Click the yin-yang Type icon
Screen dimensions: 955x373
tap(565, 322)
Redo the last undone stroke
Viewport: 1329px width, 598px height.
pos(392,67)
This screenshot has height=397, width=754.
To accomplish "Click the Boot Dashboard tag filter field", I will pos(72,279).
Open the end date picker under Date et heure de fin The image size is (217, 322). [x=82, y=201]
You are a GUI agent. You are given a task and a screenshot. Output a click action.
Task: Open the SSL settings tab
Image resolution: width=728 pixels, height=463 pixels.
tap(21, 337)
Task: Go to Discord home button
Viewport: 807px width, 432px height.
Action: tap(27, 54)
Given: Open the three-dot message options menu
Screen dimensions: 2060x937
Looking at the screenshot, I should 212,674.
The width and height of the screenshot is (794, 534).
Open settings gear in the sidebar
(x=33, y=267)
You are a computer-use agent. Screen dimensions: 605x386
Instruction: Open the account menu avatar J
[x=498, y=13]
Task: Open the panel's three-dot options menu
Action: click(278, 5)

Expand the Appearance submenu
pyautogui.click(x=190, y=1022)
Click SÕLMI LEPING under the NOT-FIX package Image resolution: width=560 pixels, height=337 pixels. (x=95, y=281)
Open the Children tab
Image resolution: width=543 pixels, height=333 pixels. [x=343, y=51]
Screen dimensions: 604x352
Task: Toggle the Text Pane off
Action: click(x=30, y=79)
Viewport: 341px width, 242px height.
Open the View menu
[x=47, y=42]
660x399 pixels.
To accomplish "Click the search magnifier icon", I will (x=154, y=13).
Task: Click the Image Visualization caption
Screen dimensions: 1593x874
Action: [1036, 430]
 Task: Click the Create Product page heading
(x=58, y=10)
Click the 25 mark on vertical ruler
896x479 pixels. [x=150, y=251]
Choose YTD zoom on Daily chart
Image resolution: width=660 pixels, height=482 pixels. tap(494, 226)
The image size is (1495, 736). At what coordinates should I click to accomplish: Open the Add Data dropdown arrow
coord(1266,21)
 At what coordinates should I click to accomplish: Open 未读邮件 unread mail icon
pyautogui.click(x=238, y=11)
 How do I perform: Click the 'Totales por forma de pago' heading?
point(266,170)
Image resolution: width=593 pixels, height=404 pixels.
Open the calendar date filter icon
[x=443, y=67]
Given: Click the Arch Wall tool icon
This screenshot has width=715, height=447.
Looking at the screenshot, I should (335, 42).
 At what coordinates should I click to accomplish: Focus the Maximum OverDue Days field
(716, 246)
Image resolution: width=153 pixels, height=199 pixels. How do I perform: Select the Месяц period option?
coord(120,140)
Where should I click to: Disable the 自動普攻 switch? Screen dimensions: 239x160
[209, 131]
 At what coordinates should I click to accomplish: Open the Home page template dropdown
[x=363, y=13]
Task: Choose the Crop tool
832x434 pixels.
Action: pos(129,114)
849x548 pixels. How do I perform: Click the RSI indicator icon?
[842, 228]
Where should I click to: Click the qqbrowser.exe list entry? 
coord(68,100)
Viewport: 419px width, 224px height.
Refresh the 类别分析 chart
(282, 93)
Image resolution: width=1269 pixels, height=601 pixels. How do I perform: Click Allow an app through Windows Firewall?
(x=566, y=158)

---------------

Short problem |
Update all the records above by replacing each "icon" with "symbol", and leave everything else the same.

Answer to this exercise |
Click the yin-yang Type symbol
Screen dimensions: 955x373
tap(565, 322)
Redo the last undone stroke
Viewport: 1329px width, 598px height.
pos(392,67)
This screenshot has height=397, width=754.
To accomplish "Click the Boot Dashboard tag filter field", I will pos(72,279).
Open the end date picker under Date et heure de fin The image size is (217, 322). [x=82, y=201]
You are a GUI agent. You are given a task and a screenshot. Output a click action.
Task: Open the SSL settings tab
Image resolution: width=728 pixels, height=463 pixels.
tap(21, 337)
Task: Go to Discord home button
Viewport: 807px width, 432px height.
Action: tap(27, 54)
Given: Open the three-dot message options menu
Screen dimensions: 2060x937
Looking at the screenshot, I should 212,674.
The width and height of the screenshot is (794, 534).
Open settings gear in the sidebar
(x=33, y=267)
You are a computer-use agent. Screen dimensions: 605x386
Instruction: Open the account menu avatar J
[x=498, y=13]
Task: Open the panel's three-dot options menu
Action: click(278, 5)

Expand the Appearance submenu
pyautogui.click(x=190, y=1022)
Click SÕLMI LEPING under the NOT-FIX package Image resolution: width=560 pixels, height=337 pixels. (x=95, y=281)
Open the Children tab
Image resolution: width=543 pixels, height=333 pixels. [x=343, y=51]
Screen dimensions: 604x352
Task: Toggle the Text Pane off
Action: click(x=30, y=79)
Viewport: 341px width, 242px height.
Open the View menu
[x=47, y=42]
660x399 pixels.
To accomplish "Click the search magnifier symbol", I will (x=154, y=13).
Task: Click the Image Visualization caption
Screen dimensions: 1593x874
Action: [1036, 430]
 Task: Click the Create Product page heading
(x=58, y=10)
Click the 25 mark on vertical ruler
896x479 pixels. [x=150, y=251]
Choose YTD zoom on Daily chart
Image resolution: width=660 pixels, height=482 pixels. tap(494, 226)
The image size is (1495, 736). At what coordinates should I click to accomplish: Open the Add Data dropdown arrow
coord(1266,21)
 At what coordinates should I click to accomplish: Open 未读邮件 unread mail symbol
pyautogui.click(x=238, y=11)
 How do I perform: Click the 'Totales por forma de pago' heading?
point(266,170)
Image resolution: width=593 pixels, height=404 pixels.
Open the calendar date filter symbol
[x=443, y=67]
Given: Click the Arch Wall tool symbol
This screenshot has width=715, height=447.
Looking at the screenshot, I should (335, 42).
 At what coordinates should I click to accomplish: Focus the Maximum OverDue Days field
(716, 246)
Image resolution: width=153 pixels, height=199 pixels. How do I perform: Select the Месяц period option?
coord(120,140)
Where should I click to: Disable the 自動普攻 switch? Screen dimensions: 239x160
[209, 131]
 At what coordinates should I click to accomplish: Open the Home page template dropdown
[x=363, y=13]
Task: Choose the Crop tool
832x434 pixels.
Action: pos(129,114)
849x548 pixels. How do I perform: Click the RSI indicator symbol?
[842, 228]
Where should I click to: Click the qqbrowser.exe list entry? 
coord(68,100)
Viewport: 419px width, 224px height.
Refresh the 类别分析 chart
(282, 93)
Image resolution: width=1269 pixels, height=601 pixels. How do I perform: Click Allow an app through Windows Firewall?
(x=566, y=158)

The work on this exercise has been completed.